**TASK:**
Please locate every line below that contains the string "Open", matching case exactly, and copy each of those lines in full.

**DATA SUPPLIED:**
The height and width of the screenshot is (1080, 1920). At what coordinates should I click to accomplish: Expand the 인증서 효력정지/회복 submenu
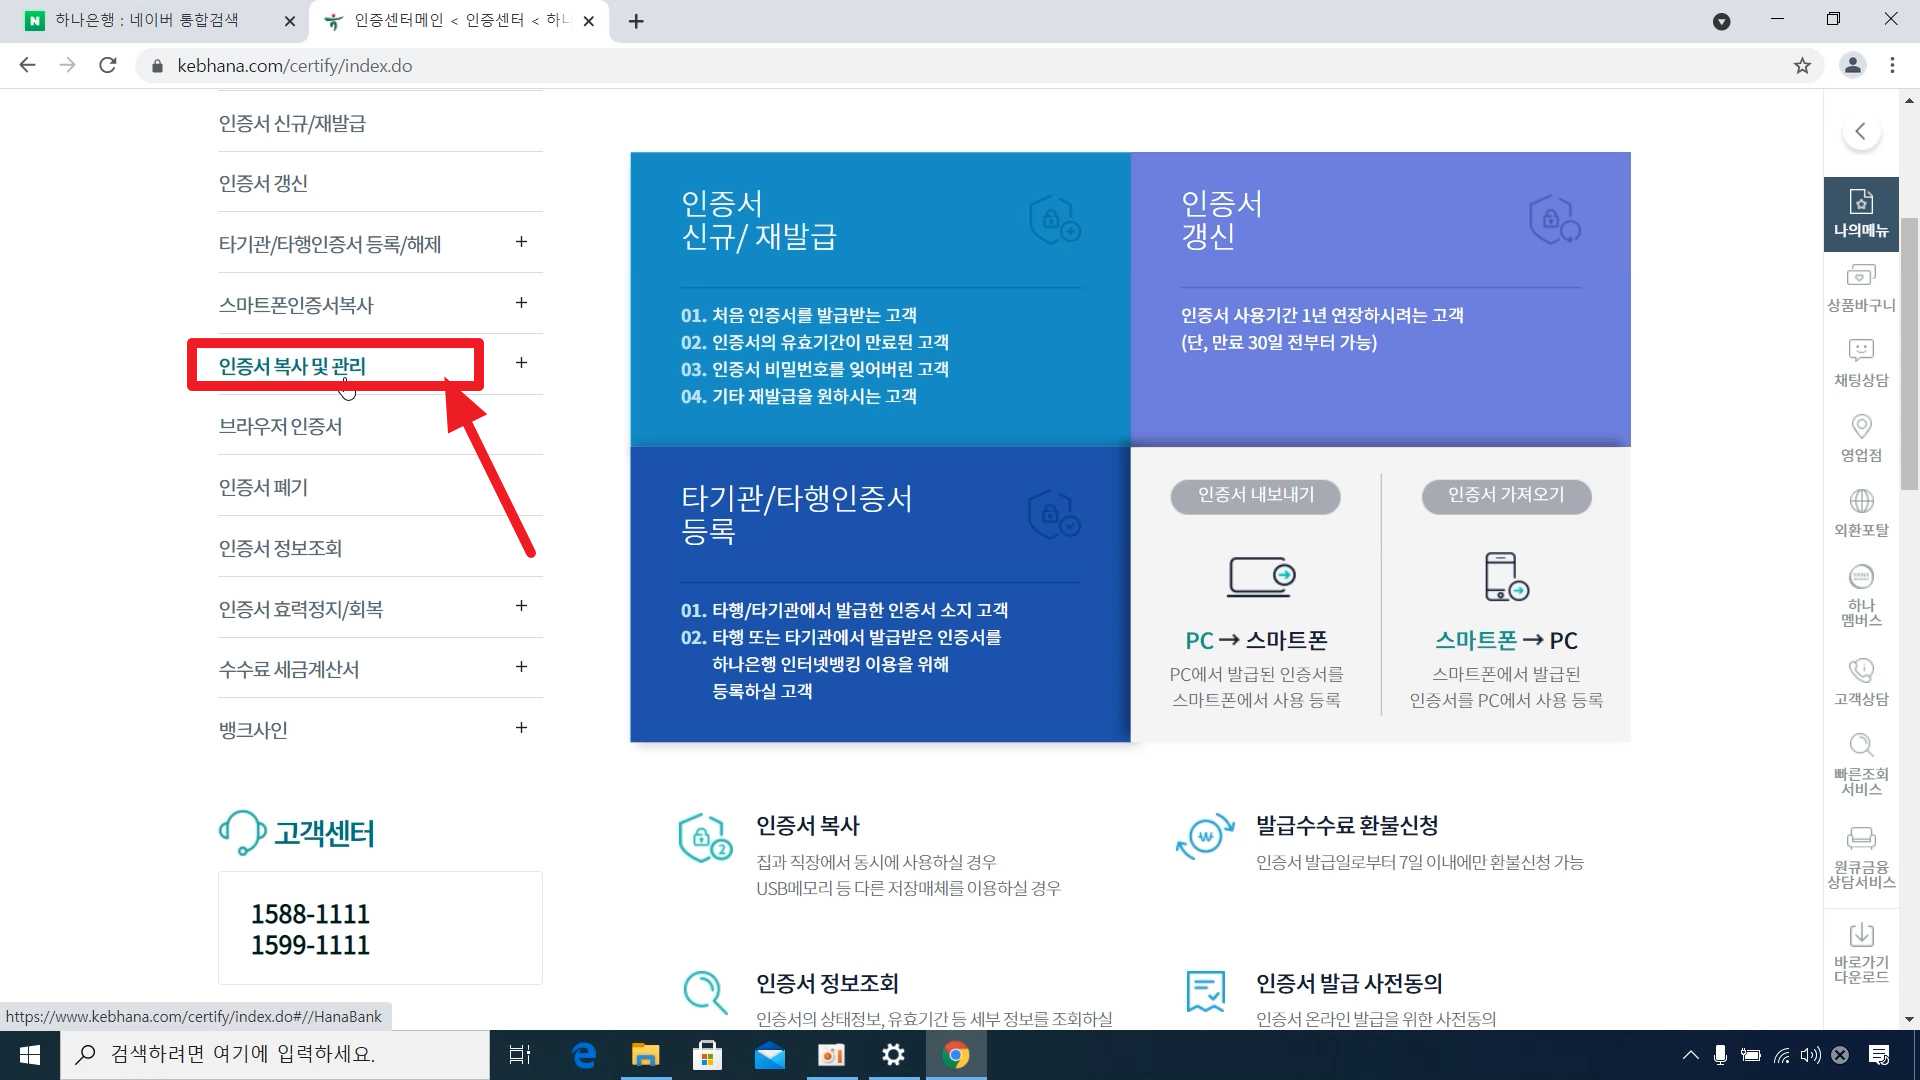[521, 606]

==

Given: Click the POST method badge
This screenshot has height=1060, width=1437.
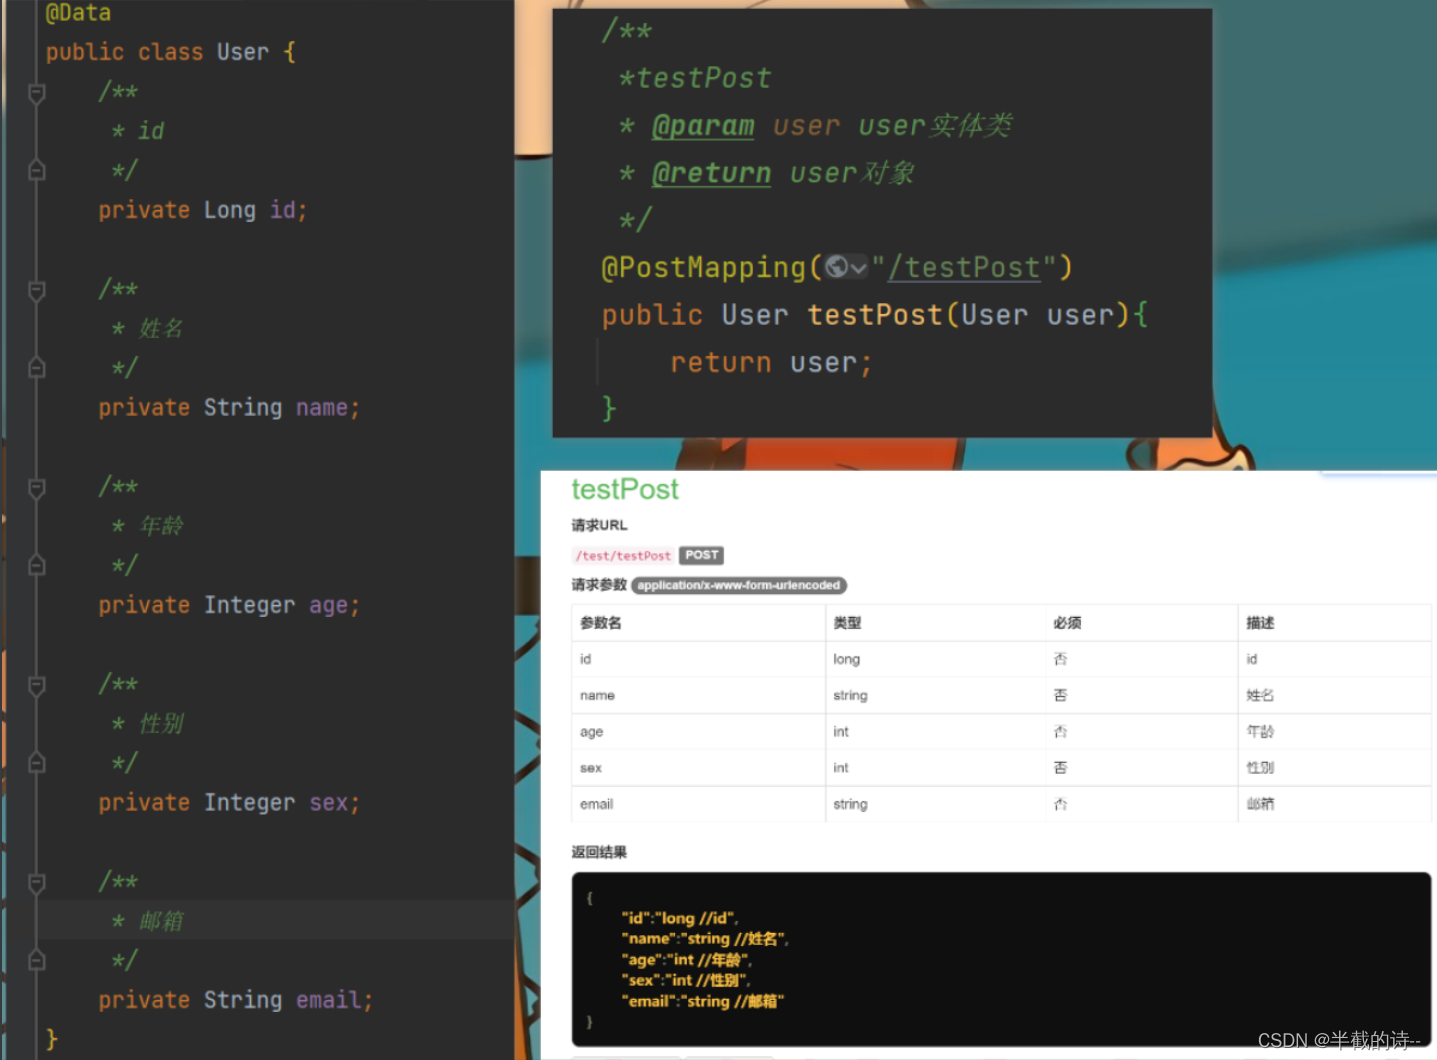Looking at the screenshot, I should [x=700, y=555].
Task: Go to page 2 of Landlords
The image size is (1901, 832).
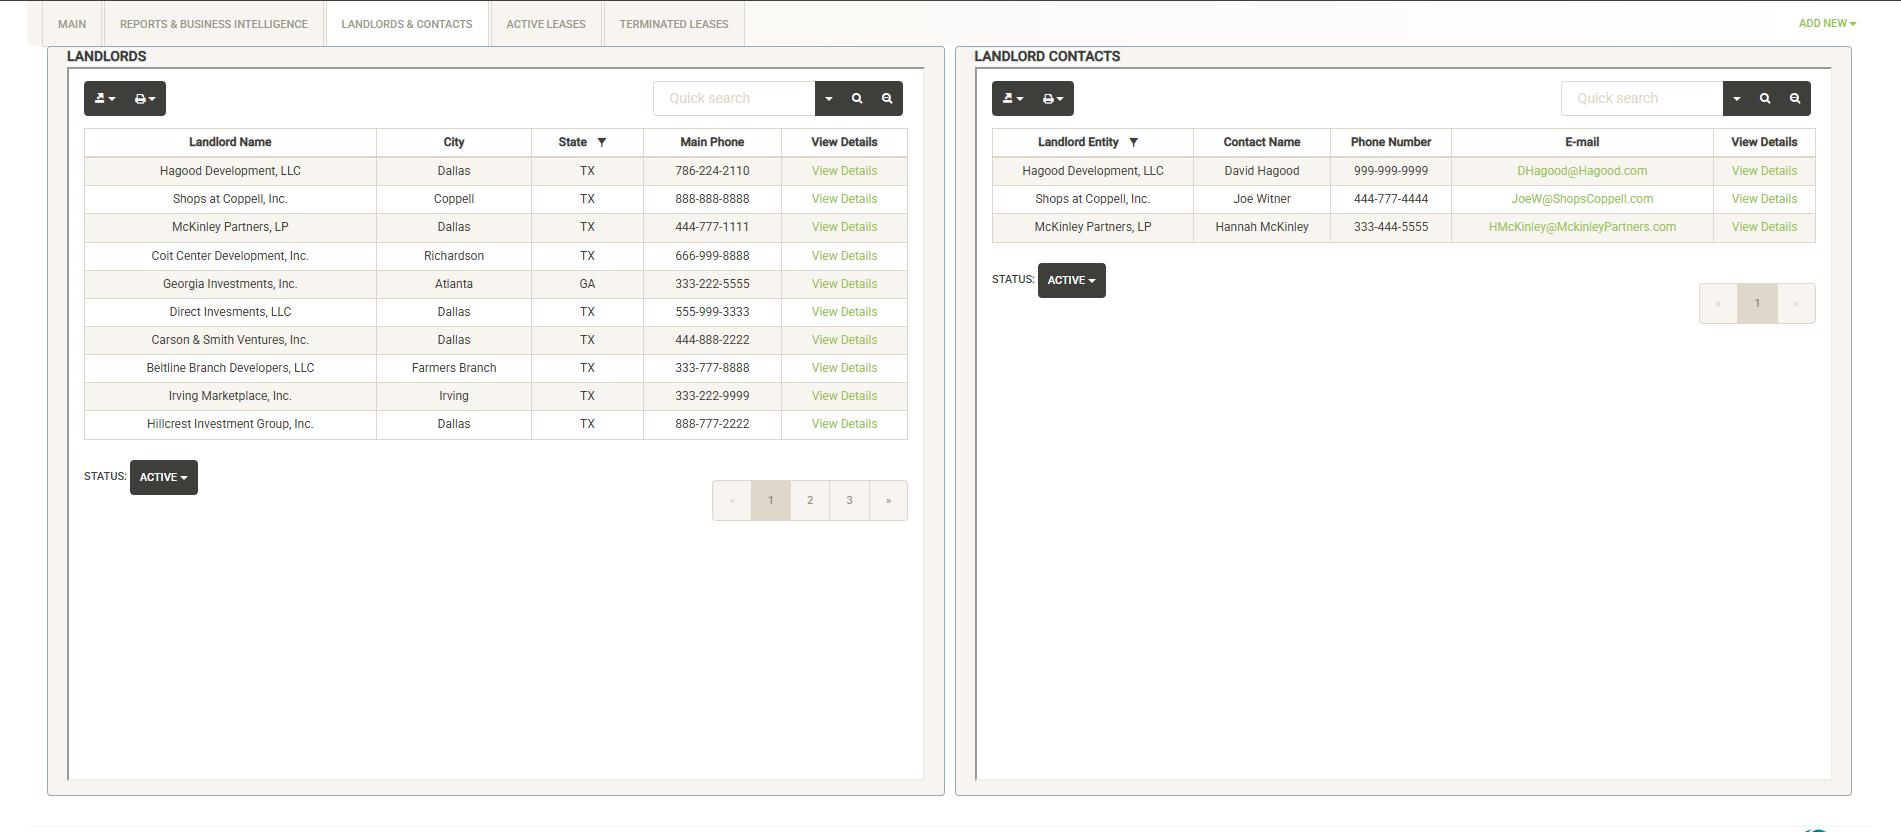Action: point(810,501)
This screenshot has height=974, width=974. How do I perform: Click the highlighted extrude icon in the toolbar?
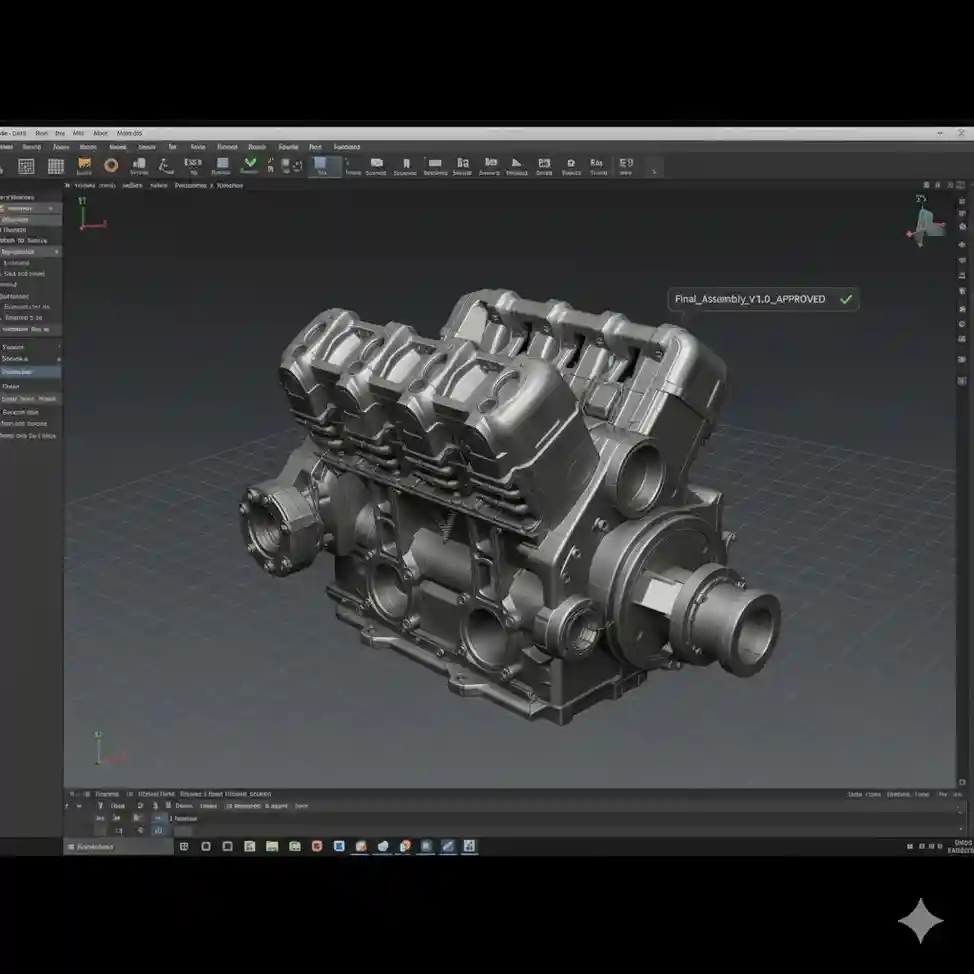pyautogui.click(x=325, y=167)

--

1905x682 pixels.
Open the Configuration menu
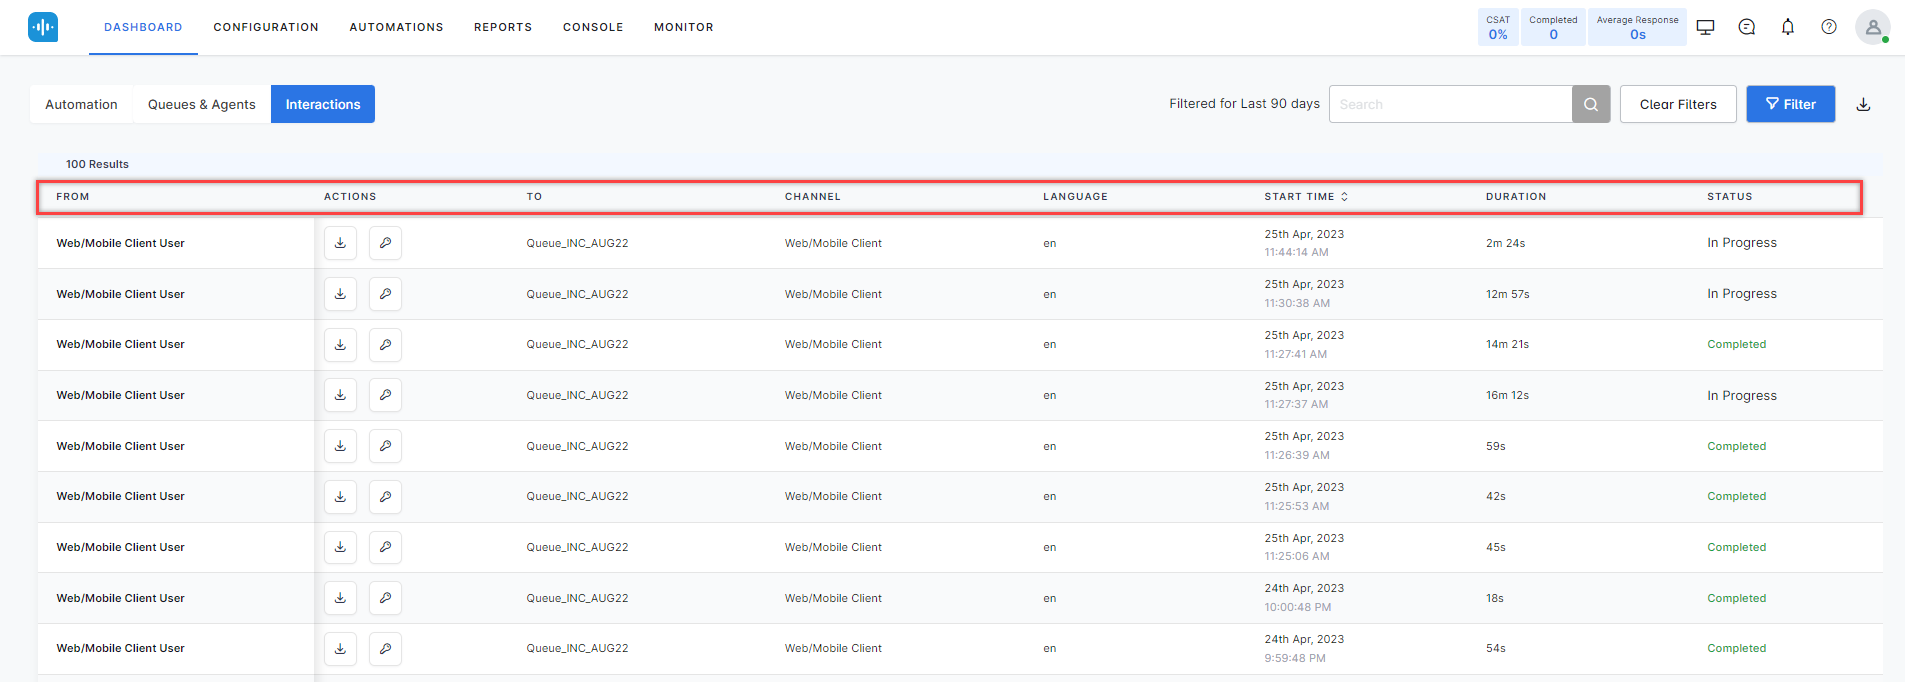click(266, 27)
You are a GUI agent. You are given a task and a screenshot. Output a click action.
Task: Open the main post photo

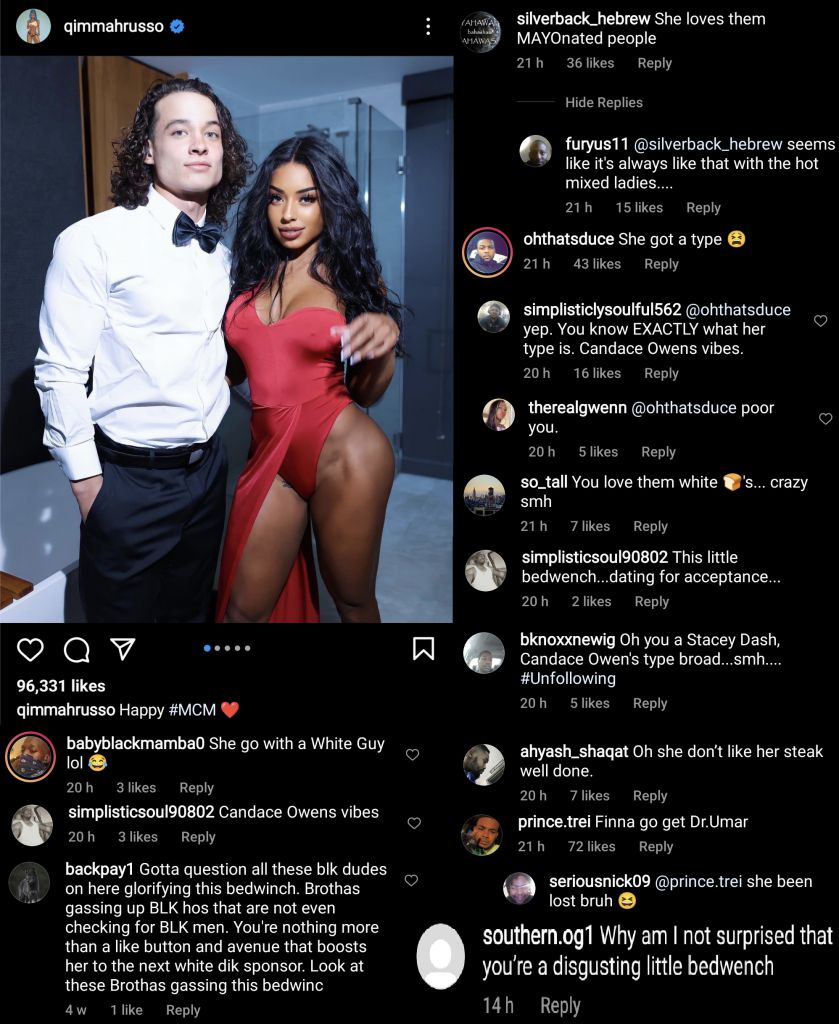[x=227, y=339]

**CORRECT RESPONSE:**
Open the Configuration menu
Task: Open the main post photo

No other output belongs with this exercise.